◆ **Requirements**: Reproduce the rows between the line holding "You are a computer-use agent. Viewport: 1227px" and the line holding "Looking at the screenshot, I should click(351, 147).", inclusive, keeping every line exactly as it stands.

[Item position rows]

────────────────────

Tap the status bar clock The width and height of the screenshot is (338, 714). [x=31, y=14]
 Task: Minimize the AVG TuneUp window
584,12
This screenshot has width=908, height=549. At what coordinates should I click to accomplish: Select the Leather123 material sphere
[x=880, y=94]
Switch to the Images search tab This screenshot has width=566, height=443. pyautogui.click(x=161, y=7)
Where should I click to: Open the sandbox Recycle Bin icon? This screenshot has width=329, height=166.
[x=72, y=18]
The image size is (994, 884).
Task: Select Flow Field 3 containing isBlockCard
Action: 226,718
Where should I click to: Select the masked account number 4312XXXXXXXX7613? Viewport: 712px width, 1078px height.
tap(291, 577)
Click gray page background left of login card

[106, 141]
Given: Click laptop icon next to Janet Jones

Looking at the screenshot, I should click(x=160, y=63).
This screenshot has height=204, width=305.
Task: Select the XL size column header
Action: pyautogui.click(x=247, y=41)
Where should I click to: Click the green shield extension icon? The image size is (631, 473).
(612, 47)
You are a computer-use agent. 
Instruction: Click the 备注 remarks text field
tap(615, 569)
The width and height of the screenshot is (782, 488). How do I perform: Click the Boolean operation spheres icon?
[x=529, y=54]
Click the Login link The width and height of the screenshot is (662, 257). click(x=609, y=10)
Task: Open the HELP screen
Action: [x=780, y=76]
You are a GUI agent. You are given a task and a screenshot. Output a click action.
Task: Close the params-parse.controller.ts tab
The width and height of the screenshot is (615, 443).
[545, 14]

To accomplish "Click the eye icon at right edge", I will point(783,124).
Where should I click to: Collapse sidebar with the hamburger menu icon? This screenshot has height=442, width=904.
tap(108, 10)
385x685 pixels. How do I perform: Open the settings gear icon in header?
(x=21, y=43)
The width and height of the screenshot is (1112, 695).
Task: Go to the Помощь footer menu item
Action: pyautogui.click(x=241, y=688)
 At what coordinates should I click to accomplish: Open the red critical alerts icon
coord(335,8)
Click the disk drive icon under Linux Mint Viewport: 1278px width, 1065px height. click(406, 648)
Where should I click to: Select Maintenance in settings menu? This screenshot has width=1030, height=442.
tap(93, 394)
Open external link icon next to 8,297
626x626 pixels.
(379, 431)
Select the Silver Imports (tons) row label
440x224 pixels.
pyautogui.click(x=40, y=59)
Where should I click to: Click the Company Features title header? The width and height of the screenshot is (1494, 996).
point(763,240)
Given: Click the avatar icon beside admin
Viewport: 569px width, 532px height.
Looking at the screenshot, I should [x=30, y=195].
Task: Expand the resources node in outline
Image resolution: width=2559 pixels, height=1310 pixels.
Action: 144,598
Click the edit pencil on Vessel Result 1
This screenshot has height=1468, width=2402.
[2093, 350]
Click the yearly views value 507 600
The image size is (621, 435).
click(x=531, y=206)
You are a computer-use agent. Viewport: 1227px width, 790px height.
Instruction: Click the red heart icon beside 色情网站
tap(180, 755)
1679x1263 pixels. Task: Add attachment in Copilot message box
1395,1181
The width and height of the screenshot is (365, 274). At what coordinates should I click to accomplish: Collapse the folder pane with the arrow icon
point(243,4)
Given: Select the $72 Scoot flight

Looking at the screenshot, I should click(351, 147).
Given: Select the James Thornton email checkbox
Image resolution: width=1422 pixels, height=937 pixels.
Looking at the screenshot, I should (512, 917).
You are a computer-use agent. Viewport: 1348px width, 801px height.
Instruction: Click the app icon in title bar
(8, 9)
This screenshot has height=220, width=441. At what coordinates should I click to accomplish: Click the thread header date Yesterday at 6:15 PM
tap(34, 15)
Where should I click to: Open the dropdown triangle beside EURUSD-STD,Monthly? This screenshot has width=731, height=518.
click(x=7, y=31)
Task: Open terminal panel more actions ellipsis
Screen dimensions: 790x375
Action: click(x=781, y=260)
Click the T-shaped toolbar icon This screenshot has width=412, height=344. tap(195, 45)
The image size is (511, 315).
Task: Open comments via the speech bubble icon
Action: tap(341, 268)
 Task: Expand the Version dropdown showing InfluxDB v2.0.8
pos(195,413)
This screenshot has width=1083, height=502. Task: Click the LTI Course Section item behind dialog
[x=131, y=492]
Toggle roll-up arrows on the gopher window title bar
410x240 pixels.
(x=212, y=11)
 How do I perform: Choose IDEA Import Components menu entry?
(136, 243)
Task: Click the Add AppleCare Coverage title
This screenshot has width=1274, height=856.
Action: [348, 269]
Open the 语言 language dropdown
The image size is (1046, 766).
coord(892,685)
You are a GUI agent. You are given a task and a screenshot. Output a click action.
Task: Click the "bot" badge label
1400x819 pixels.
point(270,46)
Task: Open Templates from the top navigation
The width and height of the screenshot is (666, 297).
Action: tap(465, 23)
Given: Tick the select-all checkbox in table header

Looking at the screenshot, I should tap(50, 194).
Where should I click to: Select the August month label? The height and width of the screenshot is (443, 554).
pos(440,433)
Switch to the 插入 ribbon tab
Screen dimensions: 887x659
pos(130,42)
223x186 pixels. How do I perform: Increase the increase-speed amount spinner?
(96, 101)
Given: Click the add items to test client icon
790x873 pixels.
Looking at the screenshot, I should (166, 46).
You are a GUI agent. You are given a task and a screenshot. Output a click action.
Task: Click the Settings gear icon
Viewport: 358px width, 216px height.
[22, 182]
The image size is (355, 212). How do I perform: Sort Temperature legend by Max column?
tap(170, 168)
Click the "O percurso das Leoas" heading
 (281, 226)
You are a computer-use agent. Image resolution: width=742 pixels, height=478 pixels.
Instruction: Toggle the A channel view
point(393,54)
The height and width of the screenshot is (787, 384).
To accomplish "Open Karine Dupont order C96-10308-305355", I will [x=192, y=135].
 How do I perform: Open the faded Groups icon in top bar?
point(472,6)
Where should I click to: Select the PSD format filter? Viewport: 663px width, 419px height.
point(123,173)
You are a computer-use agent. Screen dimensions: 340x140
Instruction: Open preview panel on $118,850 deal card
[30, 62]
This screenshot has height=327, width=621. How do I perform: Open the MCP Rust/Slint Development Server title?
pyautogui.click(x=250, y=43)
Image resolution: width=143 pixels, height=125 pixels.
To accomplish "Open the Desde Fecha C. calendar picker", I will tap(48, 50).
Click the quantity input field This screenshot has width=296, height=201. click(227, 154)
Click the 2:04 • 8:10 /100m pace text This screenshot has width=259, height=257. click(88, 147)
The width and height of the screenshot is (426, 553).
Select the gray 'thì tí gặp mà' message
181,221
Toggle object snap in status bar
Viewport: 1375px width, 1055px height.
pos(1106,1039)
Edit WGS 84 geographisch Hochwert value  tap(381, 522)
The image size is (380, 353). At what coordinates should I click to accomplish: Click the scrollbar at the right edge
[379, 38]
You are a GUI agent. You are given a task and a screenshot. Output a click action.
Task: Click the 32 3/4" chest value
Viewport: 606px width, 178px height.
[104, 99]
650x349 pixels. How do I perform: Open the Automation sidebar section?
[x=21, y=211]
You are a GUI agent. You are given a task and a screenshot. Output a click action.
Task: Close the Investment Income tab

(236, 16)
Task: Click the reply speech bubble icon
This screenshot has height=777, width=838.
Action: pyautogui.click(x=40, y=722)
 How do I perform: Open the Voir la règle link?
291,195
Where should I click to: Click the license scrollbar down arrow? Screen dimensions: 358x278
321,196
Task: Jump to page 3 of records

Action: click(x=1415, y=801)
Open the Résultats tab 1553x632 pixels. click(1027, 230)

────────────────────

◆ **Solution for this problem**:
You are a computer-use agent. Viewport: 1227px width, 790px height.
Instruction: Click the red heart icon beside 色情网站
tap(180, 755)
1679x1263 pixels. Task: Add attachment in Copilot message box
1395,1181
The width and height of the screenshot is (365, 274). At what coordinates should I click to accomplish: Collapse the folder pane with the arrow icon
point(243,4)
Given: Select the $72 Scoot flight

Looking at the screenshot, I should click(351, 147).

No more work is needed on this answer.